Album Reviews

Dry The River – Alarms In The Heart

(Transgressive) UK release date: 25 August 2014

Dry The River - Alarms In The Heart Stratford, East London is normally the sort of place one would expect to breed edgy grime artists or an achingly hip dubstep producer rather than earnest folk-rock bands. Yet it’s the home of Westfield and the Olympic stadium which witnessed the birth of Dry The River, one of an increasing number of rustic, real ale flavoured groups of bearded young men to emerge incongruously from our urban heartlands in the wake of Mumford And Sons. They even brewed their own limited edition beer – called Mammoth, if anyone’s interested.

To be fair to Dry The River, judging by their debut album, 2012’s Shallow Bed, to dismiss them as mere Mumford clones would be well wide of the mark. Although it also occasionally veered too close to irritating bombast, the yearning melodies of songs like History Book and Shield Your Eyes displayed greater subtleties, especially when the textures of classically trained violinist William Harvey were given space to breathe. A download only acoustic version of the album followed later that year, which seemed to consolidate their strengths further.

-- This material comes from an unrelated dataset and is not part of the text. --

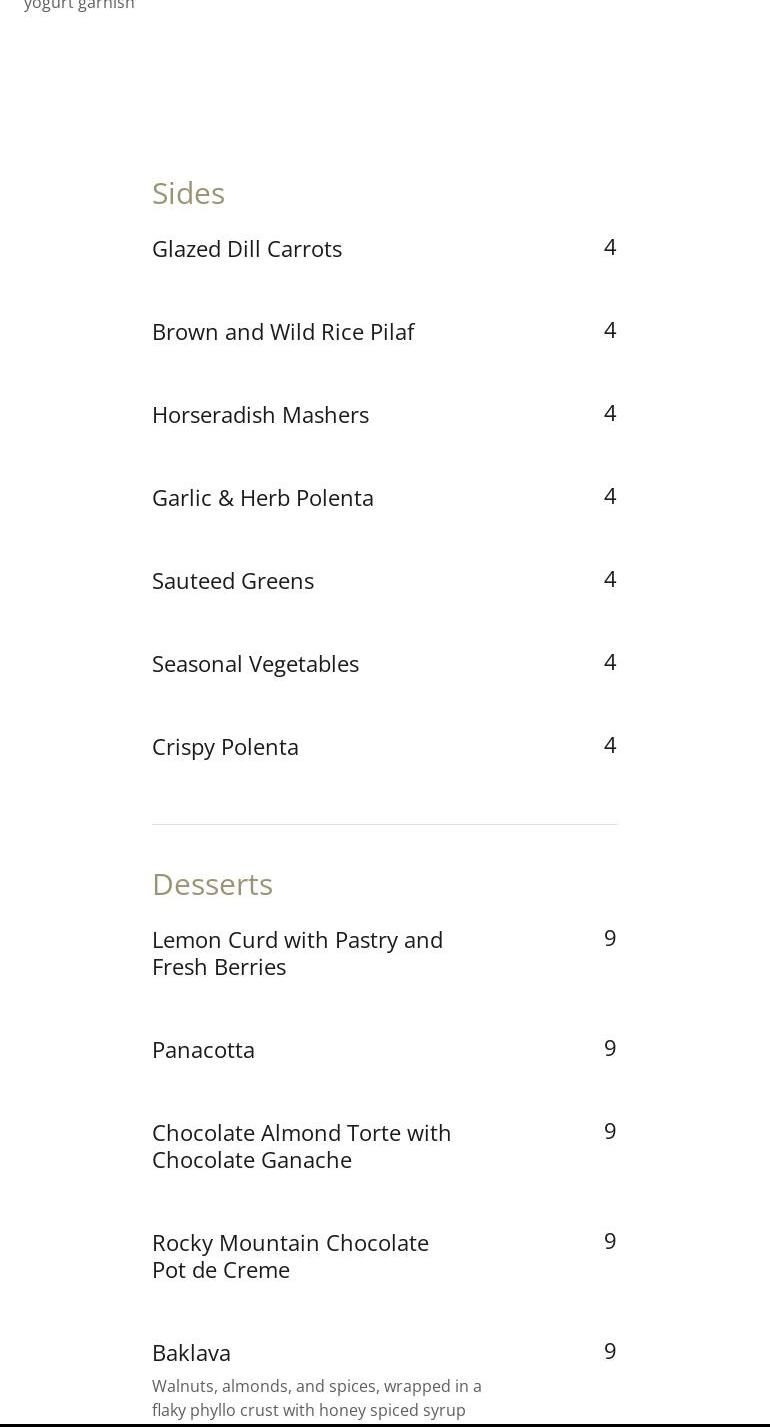Choose Chocolate Almond Torte with Ganache
Screen dimensions: 770x1427
301,1146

Sadly, those hoping that Dry The River’s second album will build on the promise of Shallow Bed to deliver something truly memorable will probably be disappointed. The central factor behind the dampish squib that is Alarms In The Heart would appear to be the untimely departure of Harvey in February of this year to ‘pursue other projects’. One cannot help but wonder if that age-old issue of ‘musical differences’ was behind his exit, as the most frustrating thing about this second effort is the decision from Dry The River to start throwing the kitchen sink around rather than further develop the more intricate elements of their sound that briefly threatened to make them special.

The end result is a confident, swaggering album that ultimately lacks finesse. Front man Peter Liddle possesses a high, tremulous voice of power and range, which on the better songs here, like the elegant Gethsemane, can be truly transcendental. Yet this track in some way epitomises what’s wrong with Alarms In The Heart. After building gracefully for two minutes, the fragility is suddenly overwhelmed by a cacophony of guitar and thumping drums which send Dry The River hurtling bewilderingly into stadium rock territory. The folk part of the deal seems to have been unceremoniously dumped.

No longer sounding a bit like Mumford And Sons will no doubt be deemed as a positive by many, but this new, pumped up version of Dry The River is hard to love. They are now veering into the same sonic territory as perpetually overblown U.S bands like Okkervil River and Shearwater, with every song ramped up to epic proportions when a little more restraint would give so much more room for them to breathe. Tracks like Roman Candle, Vessel and It Was Love That Laid Us Low have definite potential, but are greatly diminished under the weight of some brash production from Charlie Hugall, whose mainstream credentials (Ed Sheeran, Florence And The Machine) probably have a lot to do with Dry The River’s change in direction. Others, such as the limp Med School, are simply forgettable.

It’s only on the closing, 11-minute Hope Diamond that they finally get the balance right, delivering a genuine slow burner of poise and beauty where everything before seemed rushed. But it’s not enough to change the overall impression that Alarms In The Heart is overall an opportunity missed.